白い輪郭のようなものが見え、氷のように透明な刃となり、銀となり、輝ける刀身に変わる。どこか別の場所から浮上してきたような、そんな形容が浮かぶ。
「ジザベルとアントーニオは街を恨んでいなかったのか。冬守りの役目を押し付けたクロノガレルの街を」
「やめろ、その二人を語るな」
老人が、火かき棒を振り上げる。顔面は醜くゆがむ。憤怒とも哀惜ともつかぬ顔に。
「そしてなぜ、二人は死を選んだのか。
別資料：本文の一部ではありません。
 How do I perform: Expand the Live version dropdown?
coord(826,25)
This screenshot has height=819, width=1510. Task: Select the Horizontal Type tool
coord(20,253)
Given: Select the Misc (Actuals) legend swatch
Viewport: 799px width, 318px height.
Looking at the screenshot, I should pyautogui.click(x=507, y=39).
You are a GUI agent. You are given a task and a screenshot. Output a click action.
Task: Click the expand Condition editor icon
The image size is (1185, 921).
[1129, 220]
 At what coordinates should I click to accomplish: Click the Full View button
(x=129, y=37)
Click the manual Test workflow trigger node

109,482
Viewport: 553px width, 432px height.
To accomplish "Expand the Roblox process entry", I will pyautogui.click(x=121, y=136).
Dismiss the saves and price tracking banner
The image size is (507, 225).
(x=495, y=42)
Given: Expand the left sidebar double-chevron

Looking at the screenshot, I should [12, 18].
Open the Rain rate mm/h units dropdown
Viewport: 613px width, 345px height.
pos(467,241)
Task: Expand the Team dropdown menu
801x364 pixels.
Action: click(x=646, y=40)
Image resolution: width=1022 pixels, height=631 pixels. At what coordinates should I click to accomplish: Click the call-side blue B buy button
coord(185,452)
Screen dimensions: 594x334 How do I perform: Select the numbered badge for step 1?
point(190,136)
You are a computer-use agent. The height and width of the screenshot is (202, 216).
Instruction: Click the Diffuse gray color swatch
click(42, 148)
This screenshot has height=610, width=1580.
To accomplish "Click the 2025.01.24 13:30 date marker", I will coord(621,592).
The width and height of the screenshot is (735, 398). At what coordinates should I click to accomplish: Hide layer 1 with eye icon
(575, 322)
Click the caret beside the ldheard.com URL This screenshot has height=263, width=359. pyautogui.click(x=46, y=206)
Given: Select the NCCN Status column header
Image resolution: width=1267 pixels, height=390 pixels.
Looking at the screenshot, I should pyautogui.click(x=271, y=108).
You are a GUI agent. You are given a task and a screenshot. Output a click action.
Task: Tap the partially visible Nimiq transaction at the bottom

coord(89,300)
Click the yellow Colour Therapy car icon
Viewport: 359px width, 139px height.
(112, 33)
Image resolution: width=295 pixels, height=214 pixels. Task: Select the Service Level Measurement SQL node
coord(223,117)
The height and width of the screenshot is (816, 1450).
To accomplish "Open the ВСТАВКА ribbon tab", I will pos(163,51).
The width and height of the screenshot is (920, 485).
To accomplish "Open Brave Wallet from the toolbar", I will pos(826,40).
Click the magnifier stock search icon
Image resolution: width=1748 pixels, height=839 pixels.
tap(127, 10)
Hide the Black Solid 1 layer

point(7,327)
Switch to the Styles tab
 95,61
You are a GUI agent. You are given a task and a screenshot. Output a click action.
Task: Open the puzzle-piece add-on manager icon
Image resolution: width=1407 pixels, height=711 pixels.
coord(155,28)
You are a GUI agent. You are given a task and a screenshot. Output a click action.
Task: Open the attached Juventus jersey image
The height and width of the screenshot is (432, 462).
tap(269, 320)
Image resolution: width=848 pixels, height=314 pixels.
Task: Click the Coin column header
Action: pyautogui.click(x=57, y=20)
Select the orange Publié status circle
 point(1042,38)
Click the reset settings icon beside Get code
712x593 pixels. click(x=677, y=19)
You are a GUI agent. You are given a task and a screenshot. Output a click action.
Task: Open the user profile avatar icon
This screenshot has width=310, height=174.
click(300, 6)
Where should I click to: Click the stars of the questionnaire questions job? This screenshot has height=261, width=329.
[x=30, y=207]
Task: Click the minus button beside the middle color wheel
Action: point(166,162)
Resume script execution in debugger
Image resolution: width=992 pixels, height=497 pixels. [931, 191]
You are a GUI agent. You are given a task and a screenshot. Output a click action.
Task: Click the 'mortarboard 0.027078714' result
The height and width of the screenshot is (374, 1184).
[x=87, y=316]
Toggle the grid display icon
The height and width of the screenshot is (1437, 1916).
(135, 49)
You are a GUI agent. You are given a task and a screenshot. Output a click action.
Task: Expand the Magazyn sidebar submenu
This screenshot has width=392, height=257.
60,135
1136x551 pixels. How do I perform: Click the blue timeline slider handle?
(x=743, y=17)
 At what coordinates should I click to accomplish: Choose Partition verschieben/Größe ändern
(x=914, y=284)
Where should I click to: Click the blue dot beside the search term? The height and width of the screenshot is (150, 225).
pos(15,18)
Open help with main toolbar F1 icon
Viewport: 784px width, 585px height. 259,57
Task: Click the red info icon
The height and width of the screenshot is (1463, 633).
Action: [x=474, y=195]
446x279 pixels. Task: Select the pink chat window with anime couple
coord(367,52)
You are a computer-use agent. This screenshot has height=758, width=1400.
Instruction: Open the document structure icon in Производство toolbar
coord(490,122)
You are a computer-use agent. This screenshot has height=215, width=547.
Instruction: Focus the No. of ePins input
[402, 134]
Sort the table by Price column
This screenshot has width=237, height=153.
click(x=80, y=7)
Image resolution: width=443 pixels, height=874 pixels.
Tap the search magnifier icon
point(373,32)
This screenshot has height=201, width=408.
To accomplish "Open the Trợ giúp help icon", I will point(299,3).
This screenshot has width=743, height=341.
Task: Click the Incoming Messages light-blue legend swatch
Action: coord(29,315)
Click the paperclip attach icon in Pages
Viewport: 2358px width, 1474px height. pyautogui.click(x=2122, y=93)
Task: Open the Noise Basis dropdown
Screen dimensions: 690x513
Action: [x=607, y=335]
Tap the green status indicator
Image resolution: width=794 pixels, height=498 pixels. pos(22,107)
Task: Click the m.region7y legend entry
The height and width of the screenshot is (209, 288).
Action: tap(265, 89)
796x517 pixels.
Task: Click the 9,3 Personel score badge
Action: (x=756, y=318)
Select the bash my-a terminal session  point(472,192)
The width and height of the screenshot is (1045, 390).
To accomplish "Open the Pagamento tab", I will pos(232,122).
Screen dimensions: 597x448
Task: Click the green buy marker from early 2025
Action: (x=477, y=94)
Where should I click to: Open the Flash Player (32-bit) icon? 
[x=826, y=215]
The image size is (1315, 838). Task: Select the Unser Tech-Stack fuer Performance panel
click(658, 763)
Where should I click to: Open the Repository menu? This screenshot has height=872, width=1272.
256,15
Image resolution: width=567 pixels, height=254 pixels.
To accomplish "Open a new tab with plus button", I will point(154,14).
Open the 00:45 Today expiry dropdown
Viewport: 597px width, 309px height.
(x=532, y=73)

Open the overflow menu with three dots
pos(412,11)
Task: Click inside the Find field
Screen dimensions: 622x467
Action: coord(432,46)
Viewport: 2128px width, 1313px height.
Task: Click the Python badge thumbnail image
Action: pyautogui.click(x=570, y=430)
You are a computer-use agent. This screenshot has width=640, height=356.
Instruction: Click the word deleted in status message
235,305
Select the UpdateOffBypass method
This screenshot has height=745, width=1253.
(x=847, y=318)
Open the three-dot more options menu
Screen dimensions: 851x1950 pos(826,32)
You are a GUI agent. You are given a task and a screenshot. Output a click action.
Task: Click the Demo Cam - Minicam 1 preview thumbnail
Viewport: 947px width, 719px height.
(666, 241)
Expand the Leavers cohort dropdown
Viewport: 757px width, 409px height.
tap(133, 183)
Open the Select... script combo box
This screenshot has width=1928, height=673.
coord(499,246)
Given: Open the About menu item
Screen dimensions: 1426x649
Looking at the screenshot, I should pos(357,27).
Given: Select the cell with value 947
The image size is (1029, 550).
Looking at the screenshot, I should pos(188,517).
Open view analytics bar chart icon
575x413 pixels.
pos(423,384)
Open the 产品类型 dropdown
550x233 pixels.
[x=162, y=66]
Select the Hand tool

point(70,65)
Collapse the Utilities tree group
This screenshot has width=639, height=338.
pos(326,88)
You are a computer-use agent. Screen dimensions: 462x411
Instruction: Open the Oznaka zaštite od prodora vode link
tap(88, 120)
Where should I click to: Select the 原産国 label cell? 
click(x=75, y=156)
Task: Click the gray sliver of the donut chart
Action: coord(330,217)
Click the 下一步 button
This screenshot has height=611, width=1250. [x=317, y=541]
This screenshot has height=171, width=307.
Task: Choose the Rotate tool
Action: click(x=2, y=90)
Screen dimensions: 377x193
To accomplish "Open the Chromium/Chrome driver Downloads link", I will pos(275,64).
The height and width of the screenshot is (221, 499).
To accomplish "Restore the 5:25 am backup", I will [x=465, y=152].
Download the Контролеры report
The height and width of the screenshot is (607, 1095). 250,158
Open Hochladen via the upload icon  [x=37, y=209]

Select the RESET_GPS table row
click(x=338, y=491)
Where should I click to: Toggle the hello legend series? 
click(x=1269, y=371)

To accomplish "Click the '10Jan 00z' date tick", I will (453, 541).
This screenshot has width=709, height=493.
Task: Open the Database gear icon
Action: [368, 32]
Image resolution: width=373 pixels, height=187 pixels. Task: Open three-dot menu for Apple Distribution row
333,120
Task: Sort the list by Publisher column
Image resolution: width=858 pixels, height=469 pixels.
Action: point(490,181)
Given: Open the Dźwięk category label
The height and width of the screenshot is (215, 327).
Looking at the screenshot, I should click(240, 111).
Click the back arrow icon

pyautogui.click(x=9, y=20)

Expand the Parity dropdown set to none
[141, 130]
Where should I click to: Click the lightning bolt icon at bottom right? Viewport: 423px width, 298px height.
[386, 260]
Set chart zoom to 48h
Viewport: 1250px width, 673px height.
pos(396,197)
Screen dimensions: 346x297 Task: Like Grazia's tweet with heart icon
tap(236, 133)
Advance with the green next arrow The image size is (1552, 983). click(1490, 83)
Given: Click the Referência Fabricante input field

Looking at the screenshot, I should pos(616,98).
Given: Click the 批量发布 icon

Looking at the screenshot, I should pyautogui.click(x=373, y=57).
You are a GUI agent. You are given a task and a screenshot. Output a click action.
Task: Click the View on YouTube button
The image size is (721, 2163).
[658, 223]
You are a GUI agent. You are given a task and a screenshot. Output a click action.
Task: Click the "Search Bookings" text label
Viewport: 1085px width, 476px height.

死を克服できていたはずの二人が」
「口を閉じろ!」
振り下ろす。その刹那。
ニールの刃が火かき棒に触れ、極小の時間が引き伸ばされるような感覚。止まった時間の中でニールの剣が加速し老人の身体を光の線が走る。
「が」
白いものが吹き出す。一瞬、血しぶきがほとばしるかに思えてリラが戦慄する。
だが吹き出すのは銀色の蒸気。あの歯車のような円盤が太刀筋に沿って吹き出す。噴水のように。
「後悔、するぞ、越冬、官」
老人が、明らかに五体ばらばらになりながらも、乾いた声を。
「ジザベルには、勝てや、しなーー」
がらん。
その場に落ちるのは木の人形。服飾店にて衣服を着せるために使うような、目も鼻もない人形である。素朴な作りであり、腕も足もただの棒に過ぎない。関節部など存在しない。
それを覆う雪のような、大量の銀色の華。
「ジザベル……」
リラがつぶやく。ニールは言っていた。それは遺体となり、墓に埋まっていたと。
「リラ、私は時計塔に行きます」
ニールの声には憂いがある。
すべてを救うには遅すぎた、そんな顔に見えた。